If a record holds a picture, leave the picture out and repeat everything else exactly.
■ ■ ■
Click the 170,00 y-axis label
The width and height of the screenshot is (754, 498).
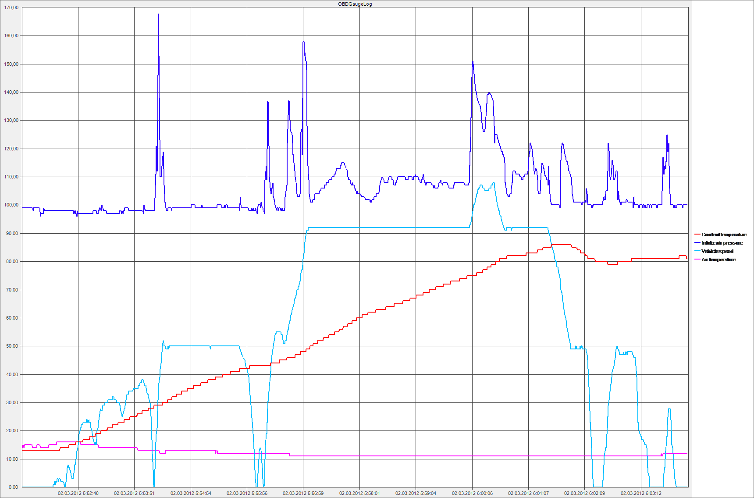click(11, 7)
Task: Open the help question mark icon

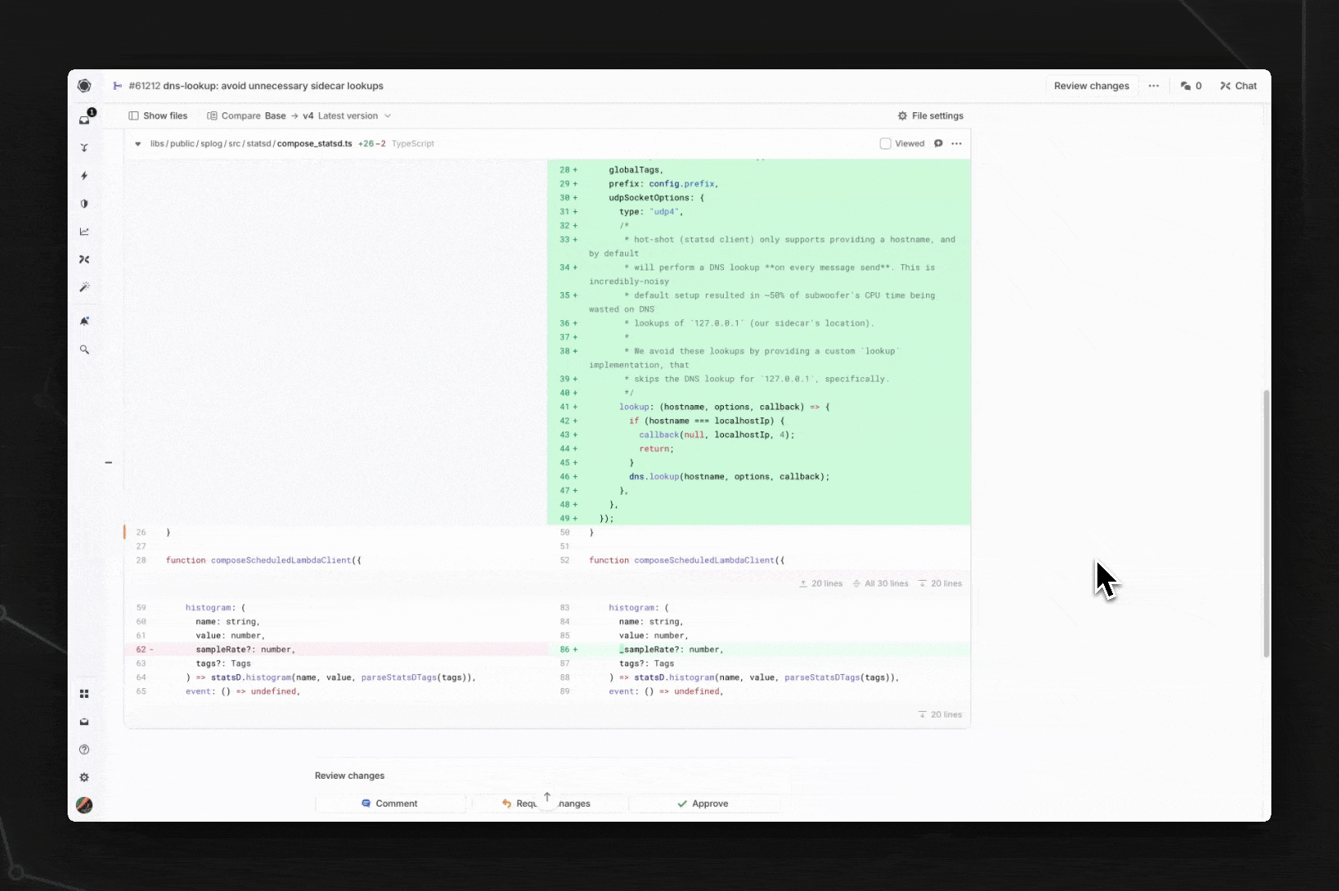Action: (x=84, y=750)
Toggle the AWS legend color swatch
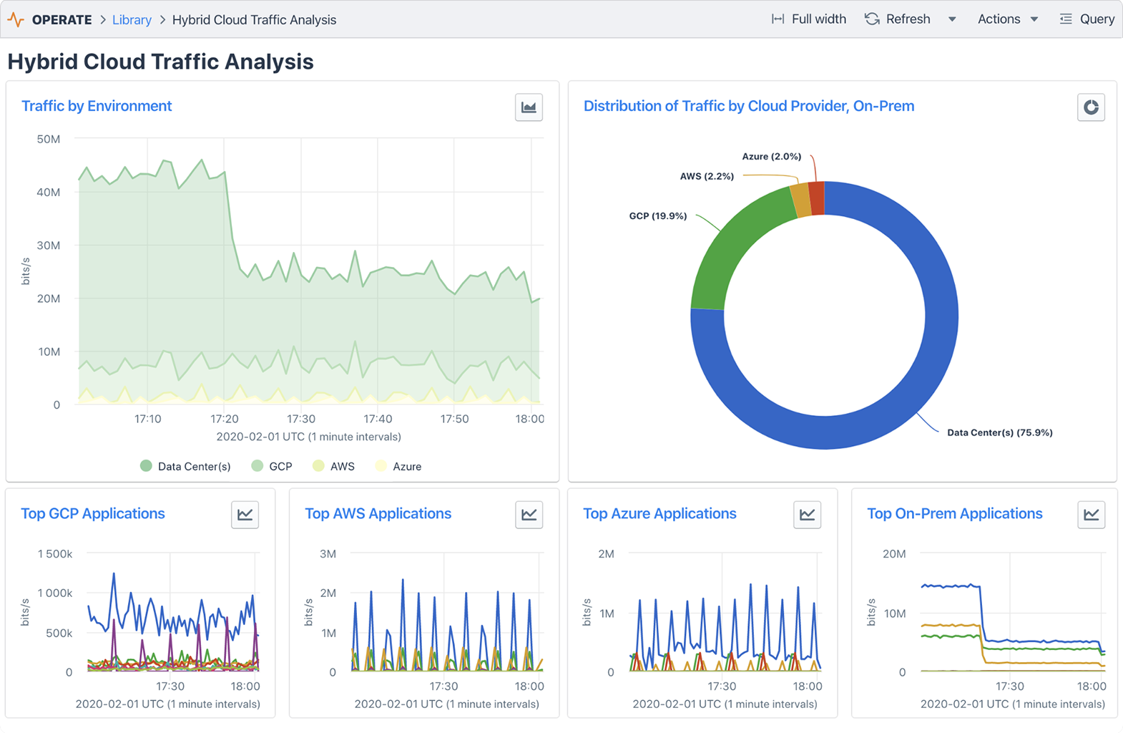The image size is (1123, 733). (x=318, y=466)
■ ■ ■
[REPLY TO THE EXERCISE]:
Click the 170,00 y-axis label
The width and height of the screenshot is (754, 498).
click(11, 7)
Task: Open the help question mark icon

Action: (x=84, y=750)
Toggle the AWS legend color swatch
The image size is (1123, 733). (x=318, y=466)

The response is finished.